A Pedagogue's Progress
Friday, July 16, 2010
 
American Adventurism Abroad

Michael Sullivan's concise and straightforward volume categorises and describes America's involvement in the affairs of other states big and small since the end of WWII, starting with Greece in 1947, moving through infamous and not so famous episodes in Latin America, the Middle East, and Southeast Asia, and ending with Haiti in 2004. The book's central thesis is that intervention aimed primarily at securing America's hegemony over the global capitalist system rather than promoting democracy.

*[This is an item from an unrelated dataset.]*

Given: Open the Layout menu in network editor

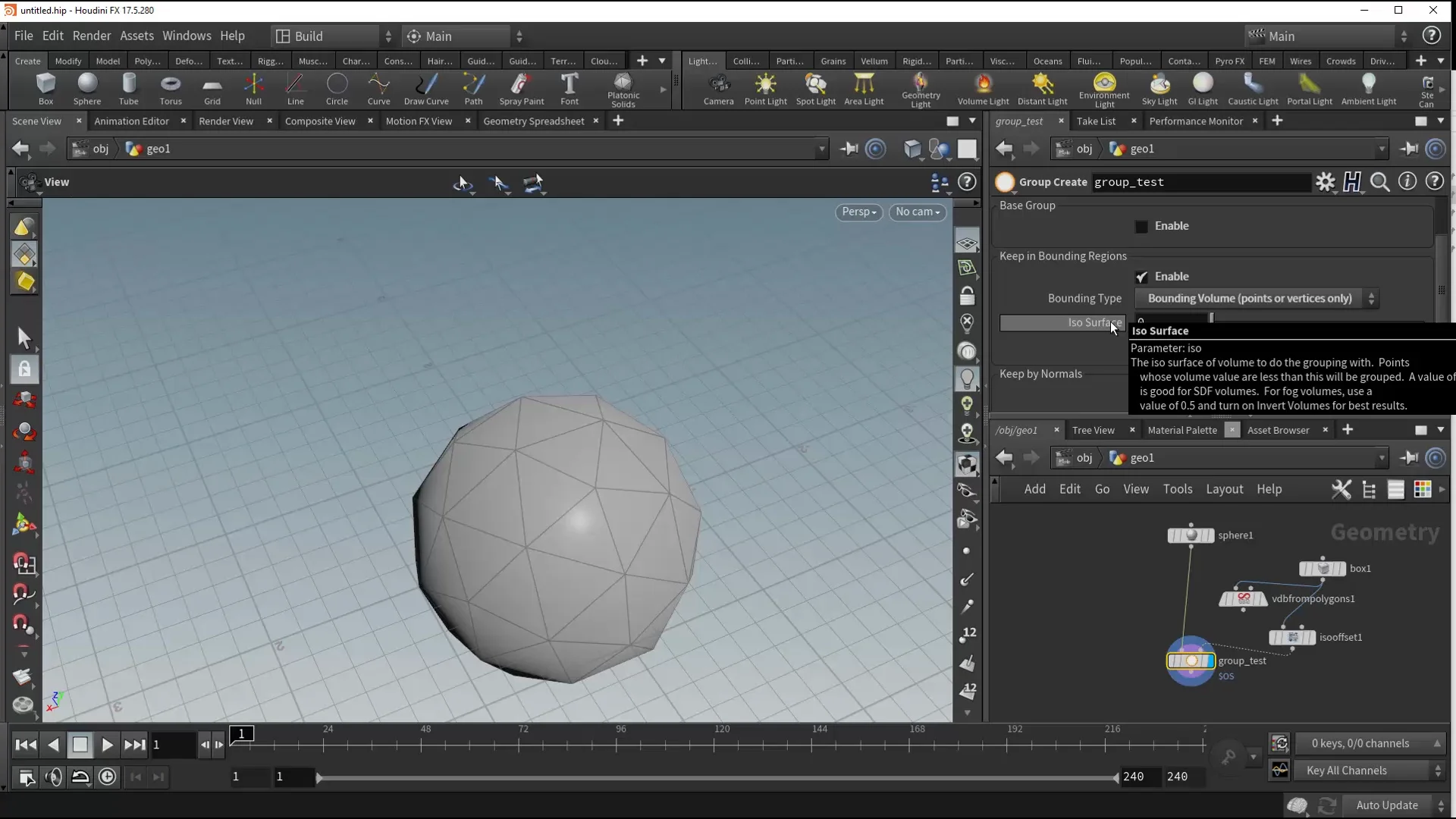Looking at the screenshot, I should pos(1224,489).
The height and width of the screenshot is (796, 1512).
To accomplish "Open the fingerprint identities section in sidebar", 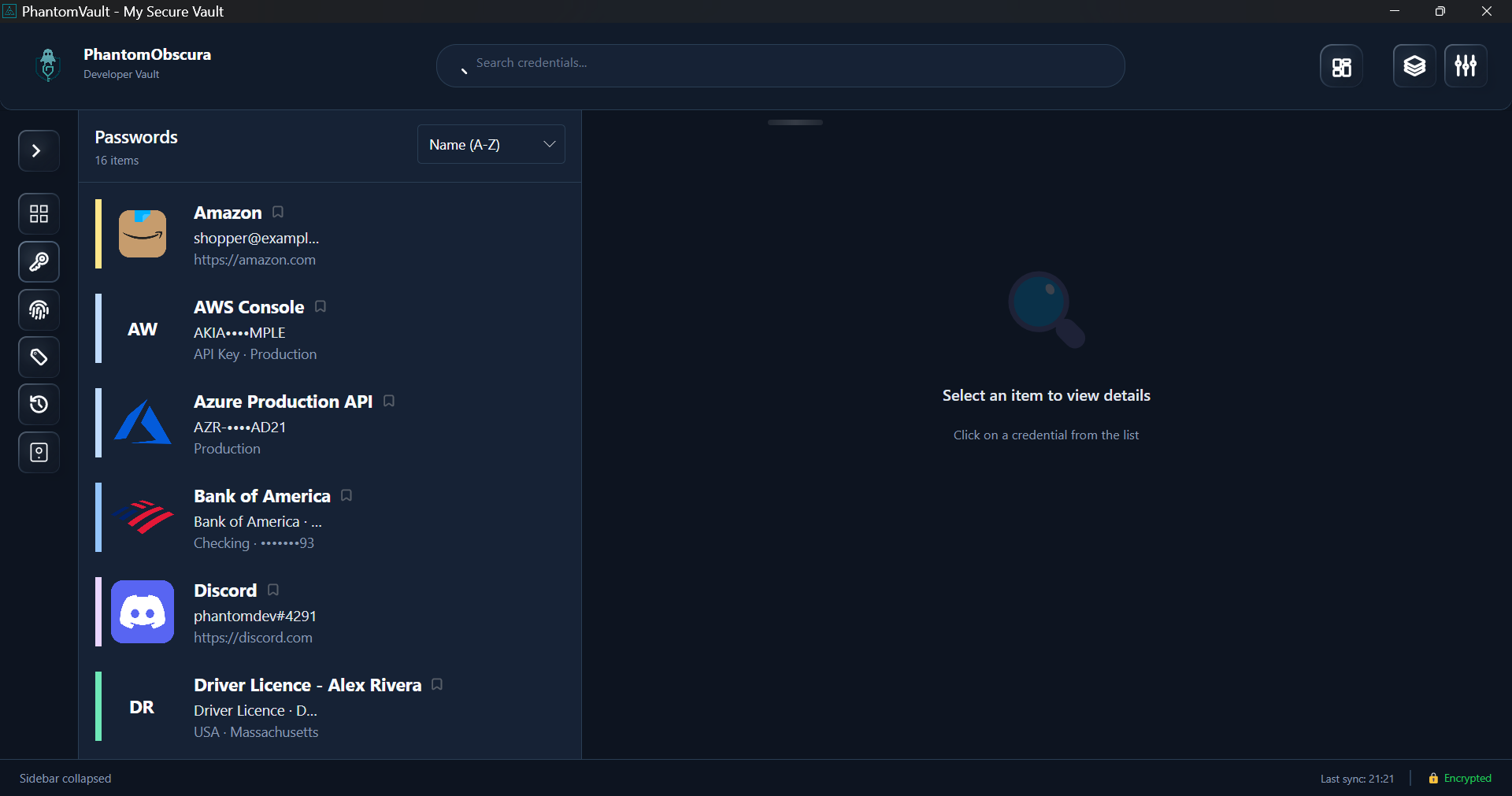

My main issue with the book is that only the latter, i.e. negative, claim is convincingly substantiated through the multifarious examples of anti-Communist Third World dictators installed and propped up by the US. The former claim isn't really directly sustainable in places like Laos, Yugoslavia, and Grenada, which is perhaps why Sullivan declares at the start that US intervention was more about "upholding the economic system: the idea of capitalism itself" than protecting specific business interests.

And what about security as a motivation for intervention then? The book could have done with a more in-depth exploration -- perhaps a chapter -- of America's "principles" of intervention. Why do they remain consistent over multiple presidencies (save Carter, whom Sullivan hails as a noble exception to the rule)? These are questions a historian would ask.